## Reading text
++++

Day 13: The Pulling Crab vs. The Lifting Gorilla
Some hold others back without ever raising their voice, while others lift without stepping into the spotlight. There is a silent tension between the two, which shapes the culture of every team.
Yesterday, we explored how we treat shared resources, with the Wasteful Boar and the Prudent Squirrel. Today, we shift the lens from how we spend money to how we spend something even more valuable: social energy. In every team, the quiet decisions we make — to lift or to pull — determine not only who rises but whether rising feels safe at all.
🦀 The Pulling Crab
The Pulling Crab doesn’t shout, block, or overtly resist. It simply reacts, in small, calculated moments, to slow others down.
It might offer unsolicited caution when someone shares a bold idea: “You know that’s been tried before.” Or dampen a moment of good news with a quiet “Let’s see how long that lasts.” When a teammate puts themselves forward, the Crab responds with muted scepticism: “Isn’t that a bit ambitious?”

++++

## Exercise objective
Please continue the piece on the Pulling Crab and the Lifting Gorilla, picking up right after its last sentence.

Entries on where items appear
++++

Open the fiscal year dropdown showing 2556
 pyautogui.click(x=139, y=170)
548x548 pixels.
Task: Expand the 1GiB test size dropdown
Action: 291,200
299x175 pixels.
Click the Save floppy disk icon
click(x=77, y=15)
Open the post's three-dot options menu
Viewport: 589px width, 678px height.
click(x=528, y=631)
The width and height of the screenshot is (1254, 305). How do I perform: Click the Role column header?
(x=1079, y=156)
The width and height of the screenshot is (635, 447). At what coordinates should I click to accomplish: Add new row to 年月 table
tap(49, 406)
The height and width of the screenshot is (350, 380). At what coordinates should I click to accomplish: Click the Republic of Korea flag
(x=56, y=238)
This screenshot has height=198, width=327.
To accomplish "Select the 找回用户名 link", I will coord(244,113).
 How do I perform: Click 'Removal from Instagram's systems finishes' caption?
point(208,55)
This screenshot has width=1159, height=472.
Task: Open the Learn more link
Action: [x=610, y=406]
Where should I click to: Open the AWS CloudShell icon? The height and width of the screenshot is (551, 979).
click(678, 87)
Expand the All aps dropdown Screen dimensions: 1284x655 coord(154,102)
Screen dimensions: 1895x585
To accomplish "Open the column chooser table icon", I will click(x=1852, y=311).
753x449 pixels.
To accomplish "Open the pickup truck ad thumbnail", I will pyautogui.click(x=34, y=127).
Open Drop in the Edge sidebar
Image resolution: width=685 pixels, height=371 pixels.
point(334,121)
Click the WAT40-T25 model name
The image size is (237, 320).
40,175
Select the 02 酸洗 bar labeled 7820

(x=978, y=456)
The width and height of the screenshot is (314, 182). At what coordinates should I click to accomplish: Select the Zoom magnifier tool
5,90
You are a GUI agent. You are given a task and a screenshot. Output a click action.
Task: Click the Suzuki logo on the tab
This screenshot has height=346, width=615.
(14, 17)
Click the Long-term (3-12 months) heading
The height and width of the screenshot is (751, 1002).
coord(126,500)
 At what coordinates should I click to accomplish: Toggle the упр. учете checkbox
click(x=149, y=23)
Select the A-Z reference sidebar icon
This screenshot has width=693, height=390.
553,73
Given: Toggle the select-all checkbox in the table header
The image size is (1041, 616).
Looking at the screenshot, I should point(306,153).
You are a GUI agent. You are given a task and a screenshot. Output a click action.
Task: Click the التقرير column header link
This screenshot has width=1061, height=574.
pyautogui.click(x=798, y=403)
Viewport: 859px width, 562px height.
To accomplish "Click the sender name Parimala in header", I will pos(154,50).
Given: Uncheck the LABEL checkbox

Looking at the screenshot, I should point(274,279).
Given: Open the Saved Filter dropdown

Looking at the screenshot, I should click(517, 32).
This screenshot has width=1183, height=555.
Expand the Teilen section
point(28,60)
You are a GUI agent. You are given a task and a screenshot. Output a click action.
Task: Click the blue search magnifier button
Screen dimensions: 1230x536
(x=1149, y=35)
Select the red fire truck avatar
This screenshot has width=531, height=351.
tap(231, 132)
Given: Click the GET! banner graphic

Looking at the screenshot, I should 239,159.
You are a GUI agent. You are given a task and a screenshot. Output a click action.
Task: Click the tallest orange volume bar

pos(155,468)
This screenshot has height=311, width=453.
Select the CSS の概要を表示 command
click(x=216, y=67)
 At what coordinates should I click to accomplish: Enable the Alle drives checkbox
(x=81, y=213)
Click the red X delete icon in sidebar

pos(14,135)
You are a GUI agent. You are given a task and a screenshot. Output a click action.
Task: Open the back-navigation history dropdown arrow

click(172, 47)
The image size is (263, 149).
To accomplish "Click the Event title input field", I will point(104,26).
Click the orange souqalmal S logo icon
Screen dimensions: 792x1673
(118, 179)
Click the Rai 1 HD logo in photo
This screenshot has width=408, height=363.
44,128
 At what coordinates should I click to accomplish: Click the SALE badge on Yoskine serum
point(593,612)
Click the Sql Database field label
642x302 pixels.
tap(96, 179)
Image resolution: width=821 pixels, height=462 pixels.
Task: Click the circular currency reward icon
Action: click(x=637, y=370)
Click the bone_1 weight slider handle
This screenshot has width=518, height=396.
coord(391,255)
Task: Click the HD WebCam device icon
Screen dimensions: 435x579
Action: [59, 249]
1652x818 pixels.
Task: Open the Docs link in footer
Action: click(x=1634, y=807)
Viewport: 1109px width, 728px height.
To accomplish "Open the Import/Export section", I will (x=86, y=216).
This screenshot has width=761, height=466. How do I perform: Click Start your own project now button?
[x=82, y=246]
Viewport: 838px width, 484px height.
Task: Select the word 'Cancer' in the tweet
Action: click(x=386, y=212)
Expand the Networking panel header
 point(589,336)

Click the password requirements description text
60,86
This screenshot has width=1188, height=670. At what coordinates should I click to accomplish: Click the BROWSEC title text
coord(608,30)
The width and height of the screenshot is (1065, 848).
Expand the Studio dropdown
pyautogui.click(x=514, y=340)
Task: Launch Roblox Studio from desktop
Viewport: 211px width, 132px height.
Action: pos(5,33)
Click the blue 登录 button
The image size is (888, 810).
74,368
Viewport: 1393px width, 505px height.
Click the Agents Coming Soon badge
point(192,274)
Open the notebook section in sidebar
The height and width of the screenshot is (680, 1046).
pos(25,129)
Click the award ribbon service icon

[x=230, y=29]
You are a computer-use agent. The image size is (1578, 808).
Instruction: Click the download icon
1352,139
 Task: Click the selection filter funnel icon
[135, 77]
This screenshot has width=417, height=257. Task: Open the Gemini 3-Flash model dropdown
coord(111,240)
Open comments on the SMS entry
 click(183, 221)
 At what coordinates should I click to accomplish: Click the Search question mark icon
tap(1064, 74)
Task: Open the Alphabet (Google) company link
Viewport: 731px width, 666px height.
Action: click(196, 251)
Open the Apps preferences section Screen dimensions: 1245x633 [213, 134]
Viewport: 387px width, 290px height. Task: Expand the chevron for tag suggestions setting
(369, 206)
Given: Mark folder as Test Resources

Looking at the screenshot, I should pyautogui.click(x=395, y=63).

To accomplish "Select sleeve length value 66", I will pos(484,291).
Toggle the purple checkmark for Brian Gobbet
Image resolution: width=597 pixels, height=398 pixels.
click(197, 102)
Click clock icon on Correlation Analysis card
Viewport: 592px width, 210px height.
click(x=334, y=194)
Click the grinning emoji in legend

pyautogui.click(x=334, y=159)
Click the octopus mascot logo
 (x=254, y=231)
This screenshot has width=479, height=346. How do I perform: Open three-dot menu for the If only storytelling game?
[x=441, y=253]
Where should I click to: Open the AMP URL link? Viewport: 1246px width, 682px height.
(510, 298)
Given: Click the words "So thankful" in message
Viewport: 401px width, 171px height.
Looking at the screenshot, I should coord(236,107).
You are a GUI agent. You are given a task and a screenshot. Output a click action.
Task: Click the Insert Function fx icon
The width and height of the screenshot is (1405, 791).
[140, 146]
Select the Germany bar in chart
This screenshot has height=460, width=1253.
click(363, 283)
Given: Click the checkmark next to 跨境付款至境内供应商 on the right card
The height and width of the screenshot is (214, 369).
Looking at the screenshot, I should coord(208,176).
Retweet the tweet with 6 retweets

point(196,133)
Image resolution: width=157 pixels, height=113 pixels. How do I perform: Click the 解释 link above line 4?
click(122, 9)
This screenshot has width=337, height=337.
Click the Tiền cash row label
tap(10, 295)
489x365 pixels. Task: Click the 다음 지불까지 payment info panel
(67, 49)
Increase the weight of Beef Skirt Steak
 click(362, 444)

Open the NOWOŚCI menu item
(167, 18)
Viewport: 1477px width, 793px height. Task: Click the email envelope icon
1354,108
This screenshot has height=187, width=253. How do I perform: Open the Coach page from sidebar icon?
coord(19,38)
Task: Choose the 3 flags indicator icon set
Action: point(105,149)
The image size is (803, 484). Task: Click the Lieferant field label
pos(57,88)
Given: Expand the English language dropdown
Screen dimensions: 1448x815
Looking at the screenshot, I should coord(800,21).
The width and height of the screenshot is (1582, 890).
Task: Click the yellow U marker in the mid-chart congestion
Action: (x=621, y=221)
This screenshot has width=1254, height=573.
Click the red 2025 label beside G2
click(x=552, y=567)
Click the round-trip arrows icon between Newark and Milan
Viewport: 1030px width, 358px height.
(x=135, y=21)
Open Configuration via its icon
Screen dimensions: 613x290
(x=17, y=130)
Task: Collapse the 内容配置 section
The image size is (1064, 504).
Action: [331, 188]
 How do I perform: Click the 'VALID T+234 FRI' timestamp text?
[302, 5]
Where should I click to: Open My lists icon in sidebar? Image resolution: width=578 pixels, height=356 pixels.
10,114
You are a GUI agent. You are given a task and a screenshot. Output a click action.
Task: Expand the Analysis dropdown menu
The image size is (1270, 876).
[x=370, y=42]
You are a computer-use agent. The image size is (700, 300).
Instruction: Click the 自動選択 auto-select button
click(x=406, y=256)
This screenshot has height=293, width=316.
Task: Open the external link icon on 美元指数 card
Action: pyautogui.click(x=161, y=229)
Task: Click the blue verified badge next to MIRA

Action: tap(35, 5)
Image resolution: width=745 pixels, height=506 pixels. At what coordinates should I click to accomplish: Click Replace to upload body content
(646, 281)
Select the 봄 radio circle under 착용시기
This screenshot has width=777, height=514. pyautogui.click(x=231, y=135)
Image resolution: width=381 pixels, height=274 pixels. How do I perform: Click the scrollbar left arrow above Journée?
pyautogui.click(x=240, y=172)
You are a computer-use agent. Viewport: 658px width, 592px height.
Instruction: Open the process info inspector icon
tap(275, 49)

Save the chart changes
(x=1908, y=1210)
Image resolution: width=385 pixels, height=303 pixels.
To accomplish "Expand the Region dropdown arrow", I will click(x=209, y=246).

++++

## Answer below
Their tone isn’t harsh. If anything, it’s wrapped in care. They say they’re just being realistic, that they’ve seen too much to buy into naive optimism. That they’re only trying to save others from disappointment. But beneath the realism lies something more personal: fear.
The Pulling Crab isn’t trying to destroy others — it’s trying not to be left behind. Growth around them feels threatening. Recognition elsewhere feels like a subtraction. The idea of someone escaping the bucket unsettles them, so they keep the walls high and the legs pulled low.
There’s no malice. Just a quiet resistance to anyone going further than they did. And over time, ambition starts to shrink in their presence. Not because it’s wrong, but because no one wants to climb alone.
🦍 The Lifting Gorilla
By contrast, the Lifting Gorilla moves through the team with calm strength and purposeful encouragement.
When someone shares an idea, they don’t look for reasons it might fail — they look for ways to help it land. When someone applies for a promotion, they’re the first to write a note of support. If a teammate succeeds, they celebrate — not with performative praise, but with genuine presence.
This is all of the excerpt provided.